§ Texto selecionado:
═══

A VIDA TODA É BELA - II
Todas as Fases da Lua são Boas
Quando
se trata de saber o que é realmente bom, pode haver várias formas de
ilusão. Um exemplo disso é o hábito - frequente em meios esotéricos - de
considerar “boa” a quinzena anterior ao momento da Lua Cheia, que
começa com a Lua Nova. O motivo para a crença está no fato de que
durante este período a luz física da Lua aumenta a cada noite. O mesmo
ponto de vista considera “má” aquela parte do ciclo da Lua que vai desde
a Lua Cheia até o final da Lua Minguante, porque nesta época a luz da
Lua é decrescente.
Não há dúvida de que no mundo externo
a energia vital se expande durante a quinzena “luminosa”, e perde
intensidade na outra metade do ciclo. Este é um reflexo, em pequena
escala, do ciclo dos períodos de manifestação e repouso do universo, o manvântara e o pralaya.
Por outro lado, o ciclo lunar é uma versão maior das fases alternadas
de luz e escuridão que fazem o dia e a noite, a cada período de 24
horas.
Não
há coisas “ruins”, nem qualquer “maldade”, neste processo natural. As
duas semanas do ciclo lunar em que a luz é decrescente são boas para
conseguir o término de assuntos pendentes. É o tempo mais indicado para
renunciar, para abrir mão, e para desapegar-se daquilo que é inútil ou
prejudicial. Também é uma boa época para perseverar naquilo que é
fundamental, essencial, invisível, duradouro, e incondicionalmente bom. A
Lua Minguante tem relação com Nivritti Marga, o caminho místico
“de volta para casa”. Ela nos convida para valorizar o mundo espiritual,
enquanto que as duas semanas “luminosas” expandem os assuntos materiais
e astrais, aumentando a importância de ações físicas e voltadas para o
eu inferior.
Na
tradição budista e teosófica, a Lua Cheia está associada à Iluminação.
Isso não significa que todo o ciclo preparatório da Lua Cheia é
necessariamente bom para o Espírito, o Eu Superior. O crescimento físico
da Lua expande também o apego ao mundo, enquanto que a Lua Minguante
ensina modéstia, humildade, ação silenciosa, transcendência - e o
plantio de bom carma.
O
ciclo de 24 horas inspira o mesmo respeito inclusivo pela vida em seu
conjunto. A noite constitui um período necessário de descanso. Ela é o
Pralaya que prepara um novo Manvântara, na manhã seguinte, assim como o
período maior da Lua Minguante prepara uma outra expansão a partir do
momento da Lua Nova.

═══

§ Material fornecido:
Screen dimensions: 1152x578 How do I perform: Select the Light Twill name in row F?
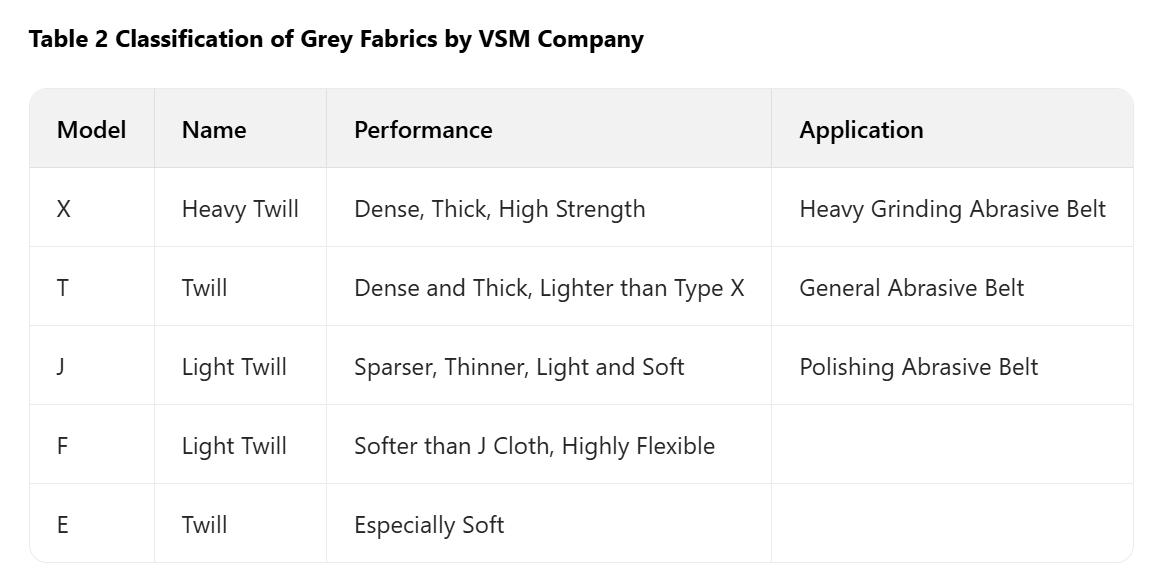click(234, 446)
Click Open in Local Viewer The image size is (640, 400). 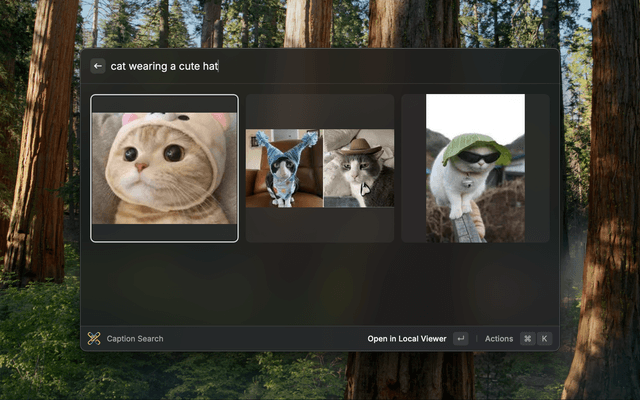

═══

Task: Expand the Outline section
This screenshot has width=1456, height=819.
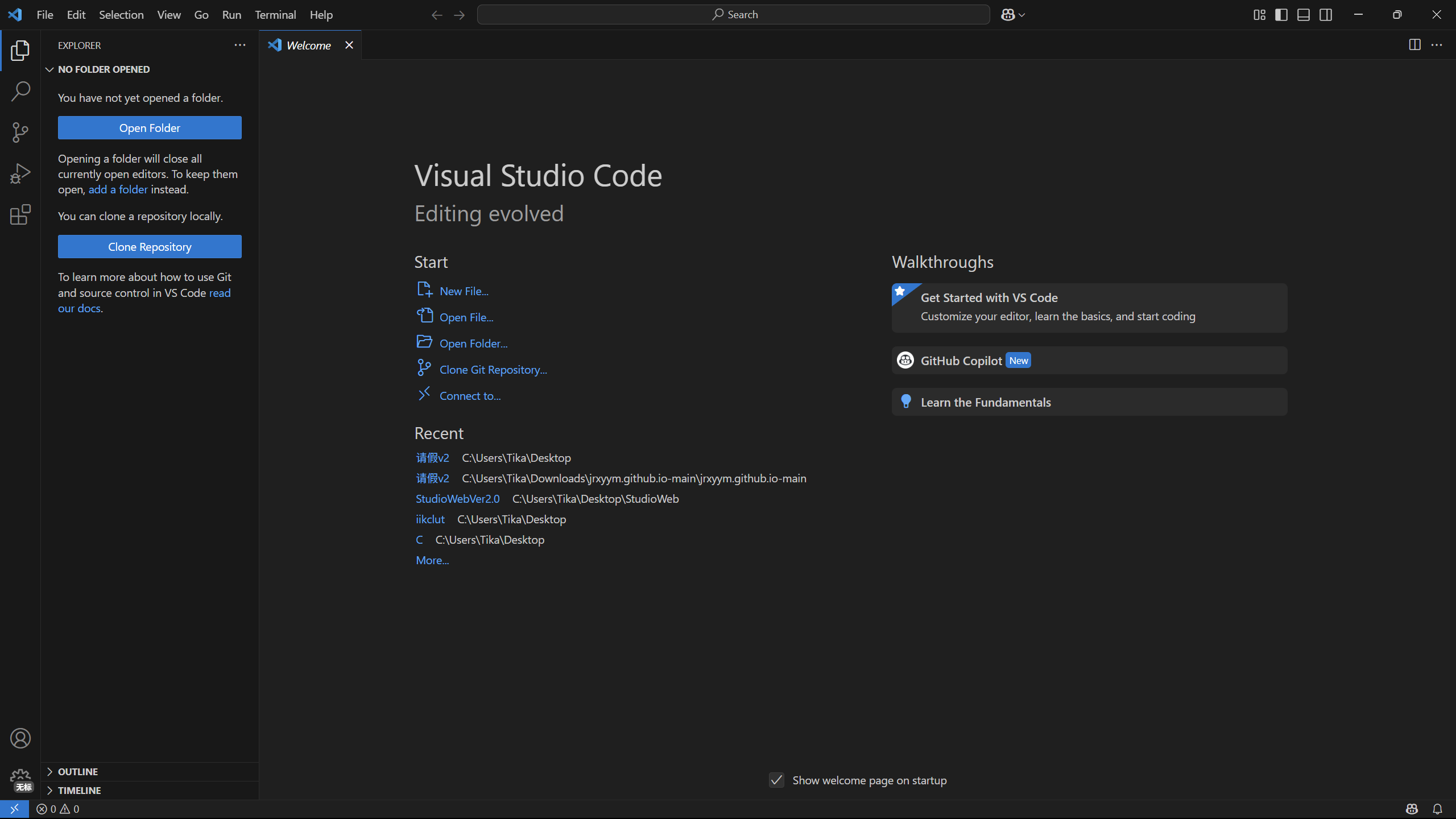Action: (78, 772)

═══

§ Orientação: Segundo o texto sobre as fases da Lua, a qual caminho místico a Lua Minguante está relacionada? As linhas formam um material à parte, independente do texto.

§ A solução: A Nivritti Marga, o caminho místico “de volta para casa”.